FRAGMENTO:
________________________

La multiplicación de obras destinadas a esta franja etaria propicia la creación, en nuestro país, de nuevas editoriales dedicadas a la publicación de las mismas. Una de las primeras y la más conocida en España es la de Saturnino Calleja, que aparte de impulsar la producción propia, promovió la introducción de obras extranjeras a través de un ingente número de traducciones, mayoritariamente realizadas desde el francés; a partir de 1862 Saturnino Calleja comenzó a publicar cuentos de Grimm, Andersen y Perrault e importó del italiano Giannetto, de Parravicini, que fue traducido como Juanito (Colomer 2010).

________________________

LÍNEAS MOSTRADAS:
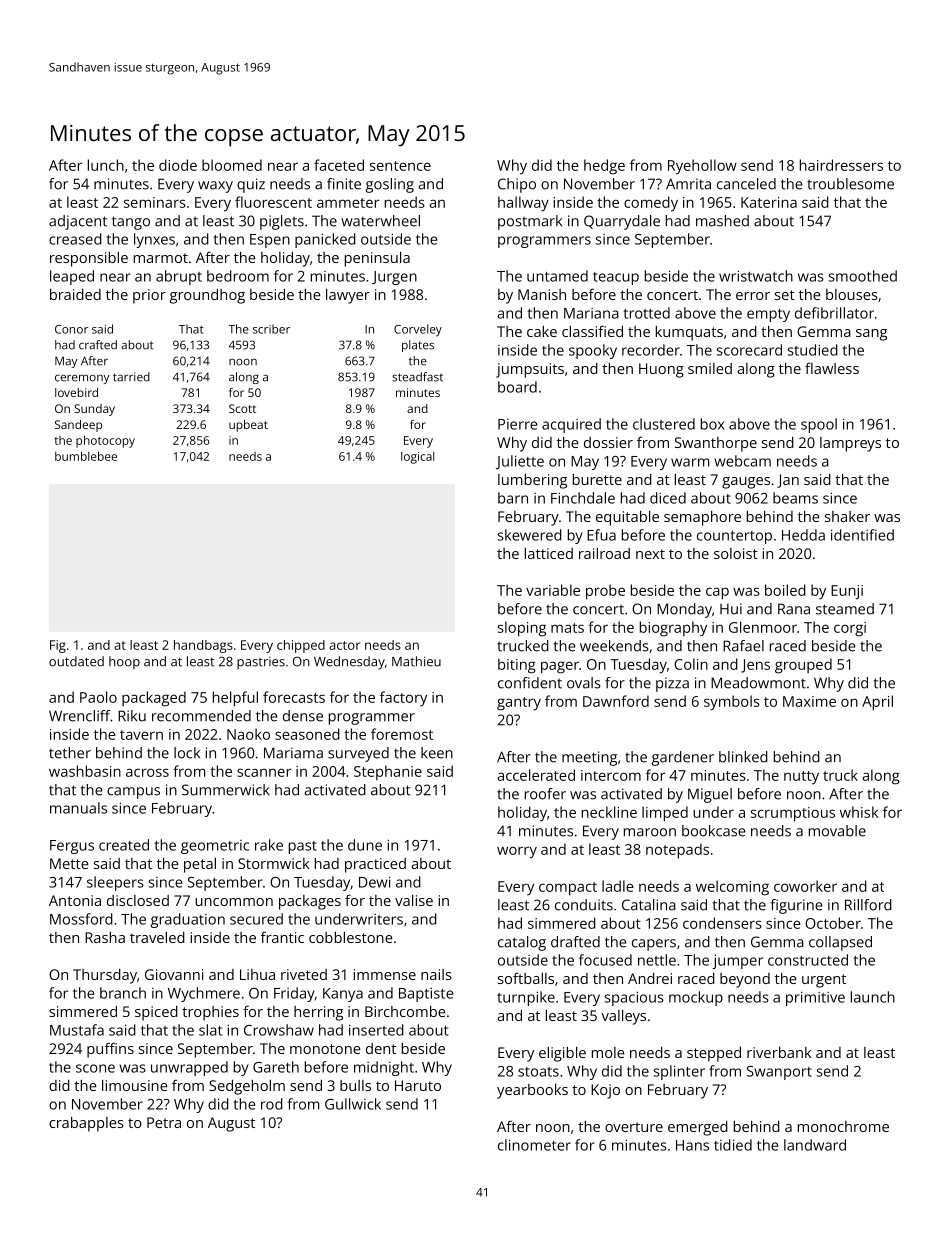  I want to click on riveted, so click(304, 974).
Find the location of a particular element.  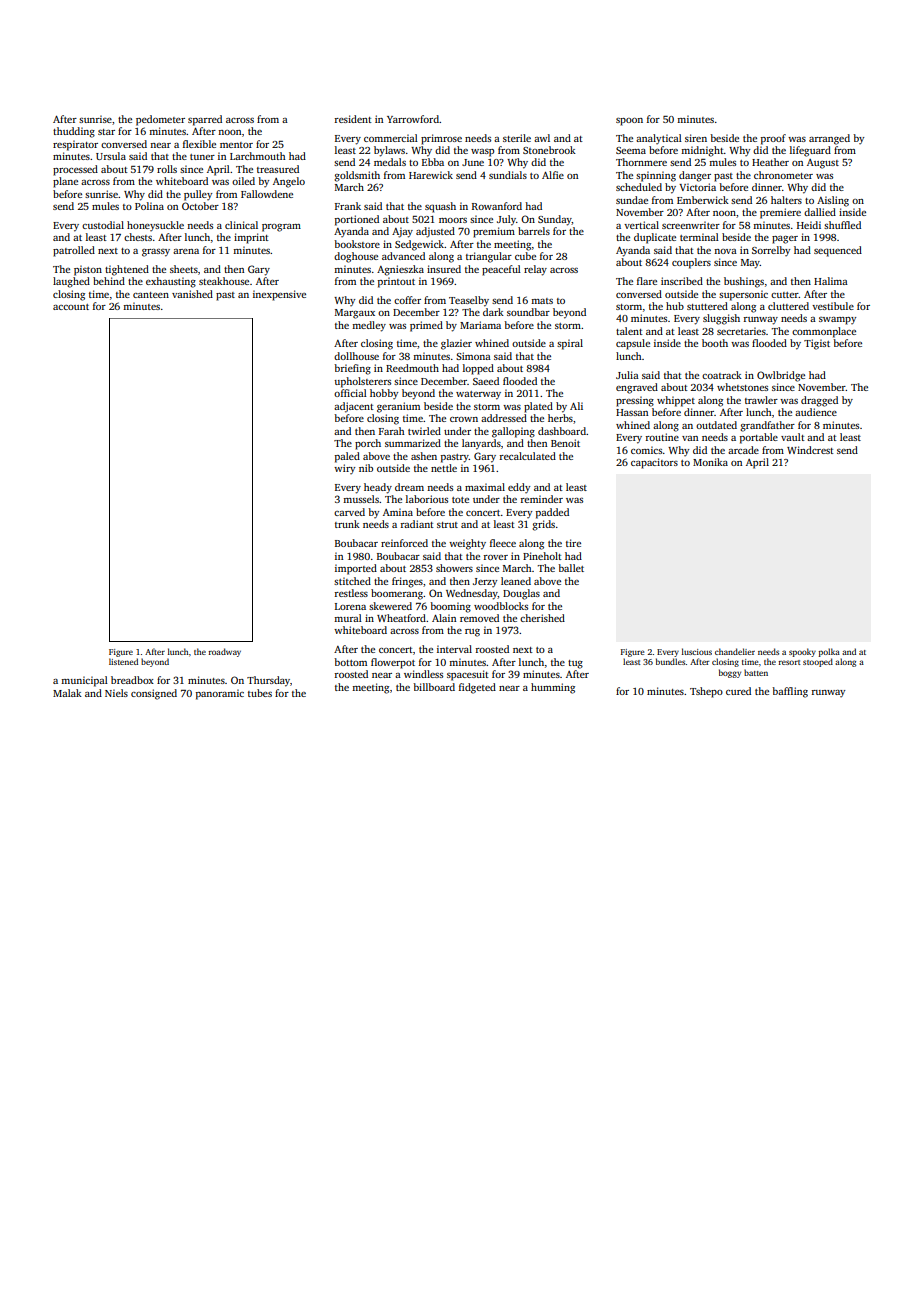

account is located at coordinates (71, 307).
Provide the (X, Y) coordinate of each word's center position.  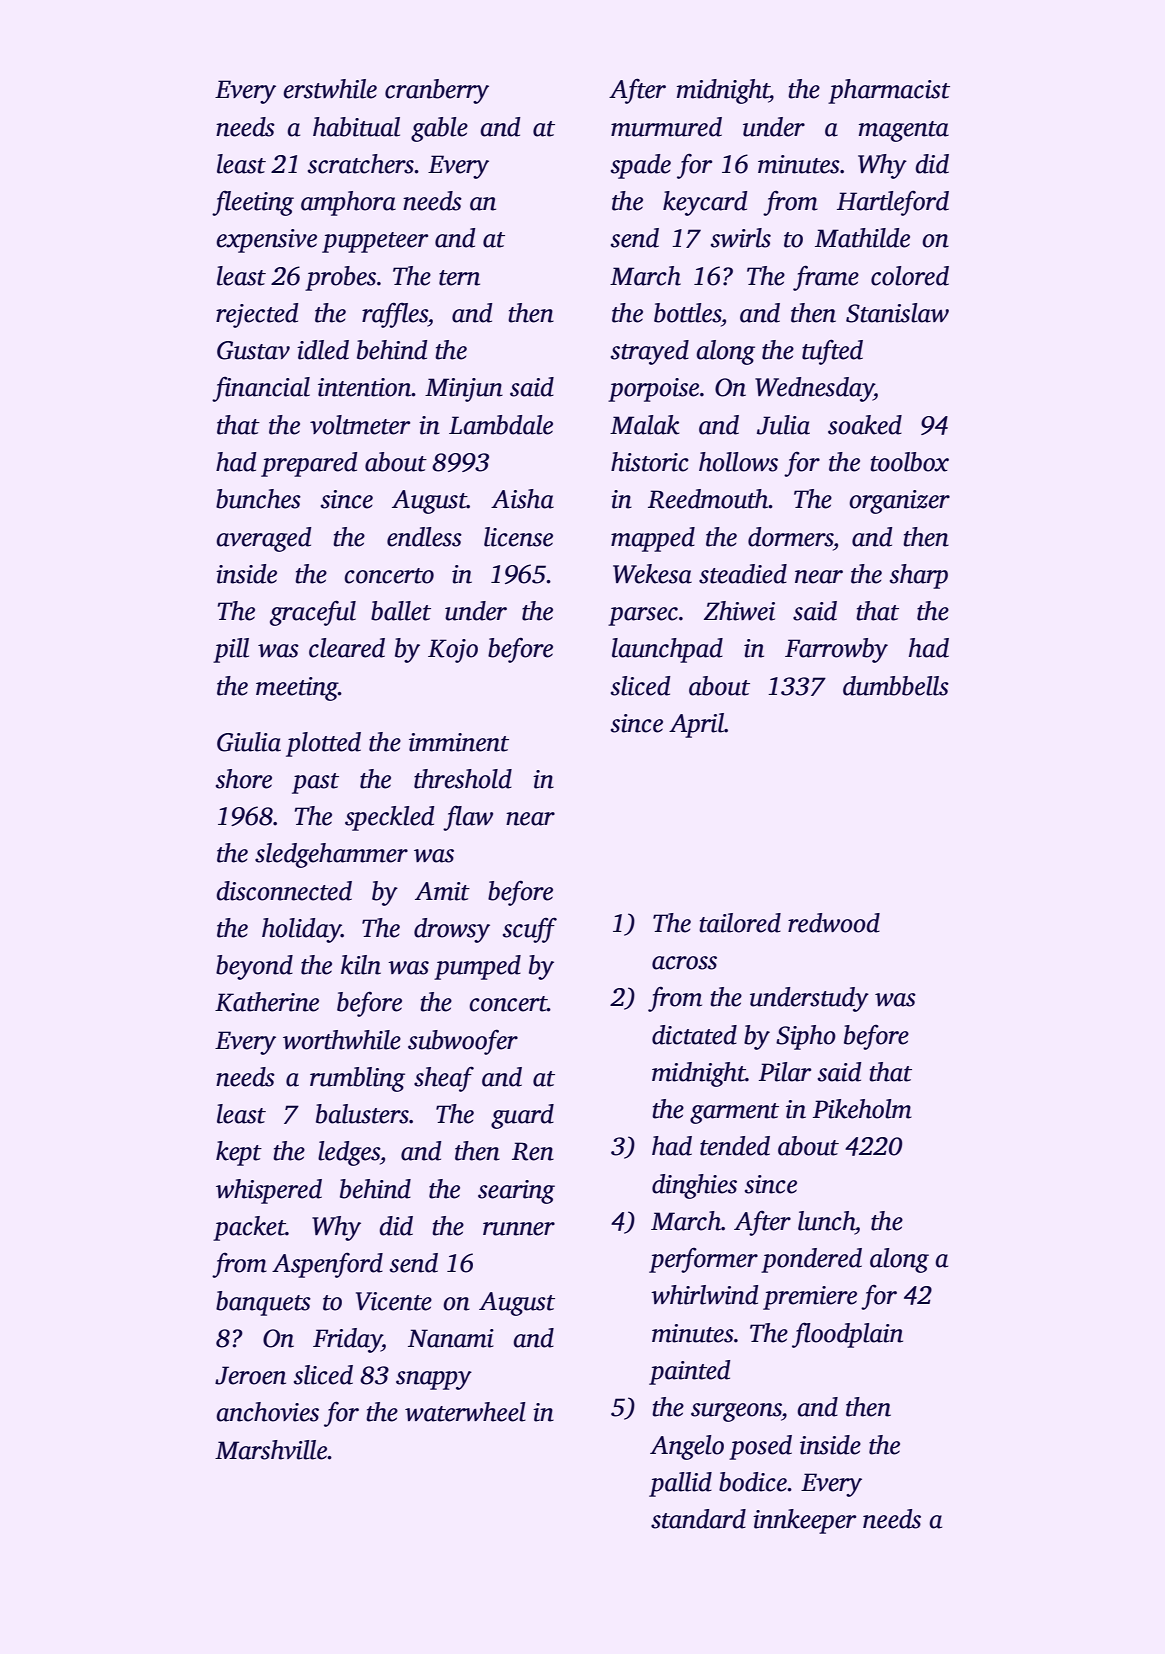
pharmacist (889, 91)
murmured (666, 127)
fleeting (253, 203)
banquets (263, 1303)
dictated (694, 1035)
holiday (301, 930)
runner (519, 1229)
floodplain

________________________

OBJETIVO:
Escribe la continuación del fragmento sobre la editorial de Saturnino Calleja a partir de su última oración. Las líneas provienen de una fuente distinta a la del fragmento.

RESPUESTA:
A lo largo del siglo XIX se producen las primeras traducciones al castellano de Cuentos de hadas (1824) de Perrault, de Cuentos fantásticos (1839) de Hoffmann, de Aventuras de tres rusos y tres ingleses en el África Austral (1859) de Verne, de Cuentos escogidos (1879) de Andersen, de Cuentos escogidos (1896) de los hermanos Grimm. Aparte de las traducciones, las editoriales también publican en castellano adaptaciones de obras de literatura adulta. Es el caso del ya mencionado Robinson Crusoe, cuya versión infantil aparece en España en 1826. En 1847 sale la adaptación española de la obra principal de H. B. Stowe, con el título de La choza de Tom, o sea, vida de los negros en el sur de los Estados Unidos (M., Imprenta de Ayguals de Izco Hermanos) a cargo de Wenceslao Ayguals de Izco (Lanero & Villoria 1996) y en 1871 se publica la novela de Dickens David Copperfield o El sobrino de mi tía (París, Administración de El Correo de Ultramar), sin mención del traductor, tras haberse publicado traducciones de diversos relatos suyos en fecha ya temprana, pues el primero de ellos, La campana del difunto, data ya de 1847.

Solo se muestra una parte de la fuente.